**提示された文章**
▼
沼田さん:クラファンでも、「問い」みたいなものは大事です。例えば、自転車に乗っているときの不便。ある人が抱えている具体的な問題を解決できる製品が、クラファンとはとても相性がいいんです。自転車に乗りながら一眼レフを肩にかけると不安定という課題があって、ゴムみたいなピタッとくるストラップを作ったら、けっこう売れました。

大西さん:アイデアが思いついたら教えてください、って言われても、絶対に考えないじゃないですか。

沼田さん:そうですよね。あとは、「技術」を見にいくというのもありますよね。こういう技術を作ったのだけど、そこから何を作ったらいいでしょう、みたいな相談もよくあるんですよ。

大西さん:技術に限らず、事例をいっぱい見るのも大事だと思っています。ゼロからイチを作るってよく言われますが、それは間違いだと思っていて。創作って100とか1000とか10000くらいから1を作るっていう作業なんです。僕がものを作るときは、先行研究を制覇して、その中で一歩突き抜けた新しいことを考えるんです。

沼田さん:100から101みたいな原始的なアイデアはときどきありますが、クラファンでも大半は10万から10万1みたいなスペックアップ製品が多いんですよ。

大西さん:ある日、歩いていてアイデアが突然思い浮かぶってことはありません。生活をしていて、気になることの集積で新しいことが生まれてくるんです。それでいうと、最近、キーボードの配置を変えています。僕のイシューはブラインドタッチができないことなので。

沼田さん:PC、スマホ周りは、基本的にクラファンと相性がいいんですよ。こういう配列の話なら、クラファンのネタにはなります。

大西さん:ローマ字を100万字くらい解析して、勝手に考えて実装したものですし、他にもやっている人もいます。それに、これはお金を取る気はないのでネタにはならないかもしれませんね。でも、日本語でブライドタッチができない人のオプションにはなるのかなと。

沼田さん:そんな製品が意外と当たる。誰にも思いつかないことをやったからといって、みんなが評価してくれるわけではないんです。クラファンは、やっぱり出してみないとわからない。それが面白いところでもあります。

大西さん:クラファンをやるなら、他にも何かヒントってありますか?

沼田さん:あとは「時代」でしょうか。テクノロジーとライフスタイルが合致したタイミング。例えば、あるときにワイヤレスの技術が上がって、それに類する製品がものすごく増えました。有線ではなくなったことで、いろいろな提案ができるようになったんです。そういうのが来る時期が必ずあります。技術熟練度なのか、トレンドなのか。時期を捉えるのはとても大事ですね。
▲
(データセットのレコード)
▼
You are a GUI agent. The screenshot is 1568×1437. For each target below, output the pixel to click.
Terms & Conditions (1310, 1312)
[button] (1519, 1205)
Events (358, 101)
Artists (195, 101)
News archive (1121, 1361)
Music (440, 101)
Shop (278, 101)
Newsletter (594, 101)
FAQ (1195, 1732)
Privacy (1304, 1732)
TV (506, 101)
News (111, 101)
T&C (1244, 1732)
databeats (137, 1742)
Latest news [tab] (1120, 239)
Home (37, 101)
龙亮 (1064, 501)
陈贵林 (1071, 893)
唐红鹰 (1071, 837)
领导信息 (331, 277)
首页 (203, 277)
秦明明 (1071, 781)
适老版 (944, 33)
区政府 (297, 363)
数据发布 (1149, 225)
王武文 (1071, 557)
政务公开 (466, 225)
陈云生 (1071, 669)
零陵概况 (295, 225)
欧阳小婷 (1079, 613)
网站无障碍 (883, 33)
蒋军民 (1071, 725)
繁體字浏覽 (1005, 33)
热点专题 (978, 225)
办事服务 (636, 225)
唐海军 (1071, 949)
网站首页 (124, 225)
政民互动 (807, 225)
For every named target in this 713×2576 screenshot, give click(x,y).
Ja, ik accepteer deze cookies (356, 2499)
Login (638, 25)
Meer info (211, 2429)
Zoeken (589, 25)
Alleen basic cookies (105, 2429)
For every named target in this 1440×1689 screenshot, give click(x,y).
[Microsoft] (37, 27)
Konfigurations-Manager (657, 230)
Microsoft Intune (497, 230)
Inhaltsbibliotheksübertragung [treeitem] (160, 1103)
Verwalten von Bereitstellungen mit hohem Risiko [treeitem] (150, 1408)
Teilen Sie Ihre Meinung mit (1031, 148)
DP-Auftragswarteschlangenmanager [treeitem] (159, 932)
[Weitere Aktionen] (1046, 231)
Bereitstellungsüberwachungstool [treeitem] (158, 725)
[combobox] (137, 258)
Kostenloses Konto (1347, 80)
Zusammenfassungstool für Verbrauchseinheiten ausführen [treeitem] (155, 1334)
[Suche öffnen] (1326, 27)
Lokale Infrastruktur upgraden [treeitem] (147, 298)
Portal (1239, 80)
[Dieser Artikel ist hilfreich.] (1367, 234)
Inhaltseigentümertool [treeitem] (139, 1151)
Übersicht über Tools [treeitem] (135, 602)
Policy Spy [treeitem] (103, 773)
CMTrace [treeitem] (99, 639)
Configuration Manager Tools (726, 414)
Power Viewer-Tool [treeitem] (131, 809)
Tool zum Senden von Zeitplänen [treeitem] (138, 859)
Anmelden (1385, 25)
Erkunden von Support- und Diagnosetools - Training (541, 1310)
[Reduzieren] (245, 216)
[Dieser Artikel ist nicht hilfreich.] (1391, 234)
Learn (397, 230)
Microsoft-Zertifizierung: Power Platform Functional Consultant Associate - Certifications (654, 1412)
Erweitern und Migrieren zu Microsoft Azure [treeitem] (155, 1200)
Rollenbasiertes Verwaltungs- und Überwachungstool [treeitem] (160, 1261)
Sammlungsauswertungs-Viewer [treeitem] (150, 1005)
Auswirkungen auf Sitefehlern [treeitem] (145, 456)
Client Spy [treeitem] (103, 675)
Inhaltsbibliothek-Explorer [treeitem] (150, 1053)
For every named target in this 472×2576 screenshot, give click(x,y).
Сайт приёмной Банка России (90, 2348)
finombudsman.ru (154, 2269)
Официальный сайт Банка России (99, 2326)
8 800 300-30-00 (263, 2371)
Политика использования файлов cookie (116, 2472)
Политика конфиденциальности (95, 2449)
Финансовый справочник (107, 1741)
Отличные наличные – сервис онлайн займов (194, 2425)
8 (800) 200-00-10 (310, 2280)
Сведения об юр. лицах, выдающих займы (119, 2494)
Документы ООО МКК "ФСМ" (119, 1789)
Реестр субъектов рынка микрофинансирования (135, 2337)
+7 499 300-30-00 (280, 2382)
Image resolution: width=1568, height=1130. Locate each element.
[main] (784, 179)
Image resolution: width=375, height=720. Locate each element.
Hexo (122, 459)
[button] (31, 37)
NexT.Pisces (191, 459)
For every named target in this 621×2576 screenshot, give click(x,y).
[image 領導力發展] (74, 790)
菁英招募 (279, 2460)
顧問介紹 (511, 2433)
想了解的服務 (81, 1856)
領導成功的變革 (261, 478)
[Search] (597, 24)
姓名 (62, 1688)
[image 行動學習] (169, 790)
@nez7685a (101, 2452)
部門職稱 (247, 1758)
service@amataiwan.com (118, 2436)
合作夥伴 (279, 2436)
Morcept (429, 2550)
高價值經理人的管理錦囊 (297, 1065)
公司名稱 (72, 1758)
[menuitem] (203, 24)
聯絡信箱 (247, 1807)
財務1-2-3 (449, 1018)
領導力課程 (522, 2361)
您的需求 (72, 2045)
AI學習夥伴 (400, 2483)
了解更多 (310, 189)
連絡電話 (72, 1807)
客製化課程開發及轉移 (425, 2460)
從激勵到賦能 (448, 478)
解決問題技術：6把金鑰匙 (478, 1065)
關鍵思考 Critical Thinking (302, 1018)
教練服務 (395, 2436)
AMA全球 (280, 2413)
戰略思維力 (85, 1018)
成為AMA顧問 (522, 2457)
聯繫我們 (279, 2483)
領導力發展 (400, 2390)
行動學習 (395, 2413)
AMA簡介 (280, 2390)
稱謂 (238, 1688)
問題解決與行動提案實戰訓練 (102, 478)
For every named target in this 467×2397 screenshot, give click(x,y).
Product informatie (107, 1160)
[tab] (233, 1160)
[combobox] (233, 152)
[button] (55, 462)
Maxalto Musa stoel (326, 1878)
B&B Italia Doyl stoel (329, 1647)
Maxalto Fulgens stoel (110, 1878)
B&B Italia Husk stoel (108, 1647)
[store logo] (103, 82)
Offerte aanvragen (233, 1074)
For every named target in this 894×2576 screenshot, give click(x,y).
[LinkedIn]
▲
**取り組む課題**
- 1) クラファンをめぐる対談で、沼田さんは、自転車に乗りながら一眼レフを肩にかけると不安定だという課題に対して、何を作ったらけっこう売れたと述べていますか。
- 2) クラファンをめぐる対談のうち、「大西さん:アイデアが思いつい」から「ラファンのネタにはなります。」までを一字一句そのまま書き写してください。

**課題の解答**
- 1) ゴムみたいなピタッとくるストラップです。

- 2)
大西さん:アイデアが思いついたら教えてください、って言われても、絶対に考えないじゃないですか。

沼田さん:そうですよね。あとは、「技術」を見にいくというのもありますよね。こういう技術を作ったのだけど、そこから何を作ったらいいでしょう、みたいな相談もよくあるんですよ。

大西さん:技術に限らず、事例をいっぱい見るのも大事だと思っています。ゼロからイチを作るってよく言われますが、それは間違いだと思っていて。創作って100とか1000とか10000くらいから1を作るっていう作業なんです。僕がものを作るときは、先行研究を制覇して、その中で一歩突き抜けた新しいことを考えるんです。

沼田さん:100から101みたいな原始的なアイデアはときどきありますが、クラファンでも大半は10万から10万1みたいなスペックアップ製品が多いんですよ。

大西さん:ある日、歩いていてアイデアが突然思い浮かぶってことはありません。生活をしていて、気になることの集積で新しいことが生まれてくるんです。それでいうと、最近、キーボードの配置を変えています。僕のイシューはブラインドタッチができないことなので。

沼田さん:PC、スマホ周りは、基本的にクラファンと相性がいいんですよ。こういう配列の話なら、クラファンのネタにはなります。